▶ _How to complete this task_
Check every line of the data below for the word "computer" and say how many have it, without further comment.

Data shown Start Marker

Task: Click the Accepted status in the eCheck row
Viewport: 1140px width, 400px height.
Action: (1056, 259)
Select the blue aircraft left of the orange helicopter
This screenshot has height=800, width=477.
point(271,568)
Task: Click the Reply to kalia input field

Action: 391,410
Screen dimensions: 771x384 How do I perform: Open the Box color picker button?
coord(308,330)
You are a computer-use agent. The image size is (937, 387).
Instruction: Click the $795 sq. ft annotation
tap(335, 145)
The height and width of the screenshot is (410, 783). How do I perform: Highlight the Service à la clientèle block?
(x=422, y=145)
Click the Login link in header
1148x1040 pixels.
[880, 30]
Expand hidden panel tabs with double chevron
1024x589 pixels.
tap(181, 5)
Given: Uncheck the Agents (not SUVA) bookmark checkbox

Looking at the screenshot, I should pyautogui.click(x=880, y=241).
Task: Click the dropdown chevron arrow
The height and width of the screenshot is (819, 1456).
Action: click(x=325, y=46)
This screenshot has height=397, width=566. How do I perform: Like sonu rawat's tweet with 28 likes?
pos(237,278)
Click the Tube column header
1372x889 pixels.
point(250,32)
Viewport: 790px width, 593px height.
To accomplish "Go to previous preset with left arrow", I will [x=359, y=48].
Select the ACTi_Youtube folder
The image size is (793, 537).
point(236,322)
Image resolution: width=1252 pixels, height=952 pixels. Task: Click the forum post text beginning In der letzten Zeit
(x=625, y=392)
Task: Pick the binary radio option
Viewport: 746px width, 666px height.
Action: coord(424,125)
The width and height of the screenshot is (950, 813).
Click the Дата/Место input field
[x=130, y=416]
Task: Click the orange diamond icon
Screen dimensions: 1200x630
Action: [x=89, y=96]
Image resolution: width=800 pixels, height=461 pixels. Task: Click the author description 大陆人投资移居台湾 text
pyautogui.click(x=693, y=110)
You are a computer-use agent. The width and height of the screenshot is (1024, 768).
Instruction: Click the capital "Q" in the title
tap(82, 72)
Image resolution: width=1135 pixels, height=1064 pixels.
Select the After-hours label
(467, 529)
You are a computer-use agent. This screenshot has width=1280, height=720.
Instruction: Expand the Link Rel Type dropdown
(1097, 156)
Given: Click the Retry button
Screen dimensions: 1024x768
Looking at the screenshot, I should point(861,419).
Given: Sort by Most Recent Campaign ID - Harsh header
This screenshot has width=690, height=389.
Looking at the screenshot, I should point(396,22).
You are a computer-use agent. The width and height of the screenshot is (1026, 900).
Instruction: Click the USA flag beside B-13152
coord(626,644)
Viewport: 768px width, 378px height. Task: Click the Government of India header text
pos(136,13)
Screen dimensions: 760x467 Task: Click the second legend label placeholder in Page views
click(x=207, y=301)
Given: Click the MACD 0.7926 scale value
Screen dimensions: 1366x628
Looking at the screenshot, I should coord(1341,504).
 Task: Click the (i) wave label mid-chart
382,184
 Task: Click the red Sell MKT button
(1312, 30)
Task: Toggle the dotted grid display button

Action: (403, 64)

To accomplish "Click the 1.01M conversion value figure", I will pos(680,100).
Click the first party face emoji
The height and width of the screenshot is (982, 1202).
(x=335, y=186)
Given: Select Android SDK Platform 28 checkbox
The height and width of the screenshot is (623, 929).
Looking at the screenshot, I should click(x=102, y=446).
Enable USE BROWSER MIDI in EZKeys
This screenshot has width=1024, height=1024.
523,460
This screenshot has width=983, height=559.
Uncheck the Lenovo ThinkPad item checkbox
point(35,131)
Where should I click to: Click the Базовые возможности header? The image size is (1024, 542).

Data shown End Marker

▶ _Output below_
4